Here is the chart of DIA I shared with you on March 26th with my price projections in white. BEFORE
Here is today’s (4/8/20) chart. You can clearly see price has followed my price projection track to the exact reversal days and virtually the exact reversal prices. AFTER
The bottoming and rebound trajectory I described here on March 23rd at the extreme low has turned out to be one for the history books..so far. I wrote..
“This presents us with long term asymmetrical risk/reward opportunities. When price defaults to these long term levels you can bet big buyers are paying attention and beginning to incrementally step in. There is a clear defined risk under such critical support and unlimited reward above. Low risk/high reward entries are always associated with price trading down into these important inflective price levels.”
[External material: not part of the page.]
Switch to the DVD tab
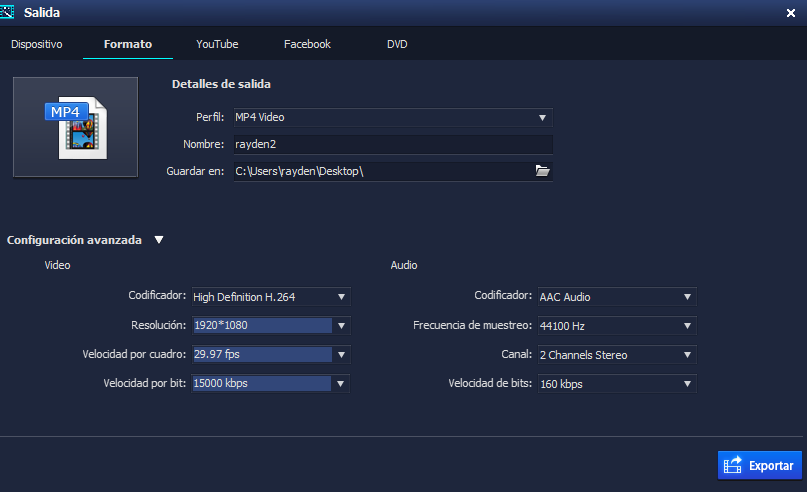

If you took advantage of these levels congratulations! I know some of you bought Boeing (BA) after reading my commentary and made a lot of money. Well done. These historic reversal levels are extremely difficult to buy but the risk/reward is so skewed in our favor that we must pay attention to these levels.
So, now what?
Short term: Caution
The broader market has recovered almost half of the decline from the February highs. This is a very common reversal zone and I would exercise extreme caution here. I have drawn in a red horizontal line at this level on the DIA chart. This is only 400
Dow points from today’s close which can happen in two minutes.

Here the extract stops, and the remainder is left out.